Overall, the 5′–3′ dCq and normalization factor quality parameters appear to have the largest influence on the qPCR expression results obtained on fresh frozen biopsies. As such, they ‘appear to constitute the most’ useful parameters to qualify RNA samples. The advantage of using a 5′/3′ ratio assay or the normalization factor to assess the integrity of an RNA sample before its use in a gene expression study is that it specifically ‘addresses’ the integrity of a messenger RNA molecule. This is not the case for other methods such as microfluidic electrophoresis that predominately inspect the ribosomal RNA profile to infer RNA quality. Undoubtedly, such methods provide an indication of total RNA quality but are not necessarily most appropriate to predict the integrity of mRNA transcripts that form the actual template in RT–qPCR analyses. Of note, the 5′–3′ dCq value in itself is not only depending on the RNA quality, but may also be influenced by reverse transcriptase efficiency and assay performance (qPCR efficiency). The last two factors do not need to be taken into account if the RNA quality parameter is used to rank the samples in the same study according to RNA quality. However, if the aim is to establish a quality cut-off value, these factors should be considered. The evaluation of qPCR assays targeting the 3′-end and the 5′ start of other reference gene is needed in order to confirm our results and establish 5′–3′ dCq as a valuable RNA quality parameter.

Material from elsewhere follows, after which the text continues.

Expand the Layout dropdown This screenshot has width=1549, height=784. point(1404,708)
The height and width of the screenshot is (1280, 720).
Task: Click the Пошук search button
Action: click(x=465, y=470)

Clearly, further studies are warranted to establish a cut-off value for inclusion of a given sample in a gene expression study. We propose that pilot experiments are initiated that include positive and negative control samples in order to establish a study-specific cut-off. It is expected that this value will depend on the observed expression difference, the target abundance, the intra-group expression variability, the sensitivity to degradation of the target, the gene expression measurement method (RT–qPCR versus microarray versus massively parallel sequencing), and the nature of the samples (e.g. fresh frozen versus formalin fixed paraffin embedded). The cut-off value will also depend on the purpose of the study; a more stringent assessment of RNA quality is probably needed when a therapeutic decision is required for an individual patient compared to drawing statistical conclusions for a group of samples. Nonetheless, the inability to diagnose or assess prognosis of patients due to inferior RNA quality is unacceptable. Therefore, efforts should be made to overcome this problem and to increase the percentage of eligible cases for gene expression profiling in a clinical setting. For instance, laboratories should be trained to use standard operating procedures for the extraction and storage of high quality RNA. Furthermore, random primed reverse transcription could allow samples with some degree of RNA fragmentation to become eligible (27
). The number of useable samples can also be increased if gene expression profiling is performed immediately after sampling of the tumour (which is clearly a compromising factor in retrospective studies) as it is known that storage of RNA samples might lead to degradation (10
The results from this study demonstrate that monitoring RNA quality is of critical importance to obtain meaningful and reliable gene expression data and to ensure reproducibility of the results. This study confirms the need of proper RNA integrity control and proposes a framework to assess the value of an RNA quality parameter to measure the impact on the gene expression results.